[RECORDS TO USE]:
*****
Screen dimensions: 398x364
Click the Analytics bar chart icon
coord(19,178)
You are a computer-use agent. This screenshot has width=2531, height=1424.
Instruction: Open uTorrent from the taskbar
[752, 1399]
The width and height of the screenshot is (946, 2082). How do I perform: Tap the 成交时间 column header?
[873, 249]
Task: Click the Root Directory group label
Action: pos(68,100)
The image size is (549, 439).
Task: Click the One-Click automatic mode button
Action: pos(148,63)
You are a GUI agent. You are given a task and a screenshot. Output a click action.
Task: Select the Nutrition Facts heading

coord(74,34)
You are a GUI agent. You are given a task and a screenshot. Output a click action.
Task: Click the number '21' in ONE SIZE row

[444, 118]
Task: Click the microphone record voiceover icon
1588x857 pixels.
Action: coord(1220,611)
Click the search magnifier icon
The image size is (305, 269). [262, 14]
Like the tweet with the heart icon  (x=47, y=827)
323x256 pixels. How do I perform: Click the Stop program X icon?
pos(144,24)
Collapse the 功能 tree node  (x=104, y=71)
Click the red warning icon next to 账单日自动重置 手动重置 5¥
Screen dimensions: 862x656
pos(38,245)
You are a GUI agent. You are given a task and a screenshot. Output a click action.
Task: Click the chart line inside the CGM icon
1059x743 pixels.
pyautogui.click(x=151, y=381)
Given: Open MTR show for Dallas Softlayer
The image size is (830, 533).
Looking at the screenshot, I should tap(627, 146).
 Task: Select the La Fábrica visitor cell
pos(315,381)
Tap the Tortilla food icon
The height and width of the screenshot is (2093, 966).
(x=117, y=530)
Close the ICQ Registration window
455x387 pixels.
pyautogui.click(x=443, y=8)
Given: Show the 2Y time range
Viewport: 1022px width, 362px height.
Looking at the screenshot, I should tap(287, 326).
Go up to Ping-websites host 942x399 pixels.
*****
[WRITTEN TASK]: Reproduce the data verbatim from its start down to the line containing "[752, 1399]", both ends included.

[FINISHED EXERCISE]:
Screen dimensions: 398x364
Click the Analytics bar chart icon
coord(19,178)
You are a computer-use agent. This screenshot has width=2531, height=1424.
Instruction: Open uTorrent from the taskbar
[752, 1399]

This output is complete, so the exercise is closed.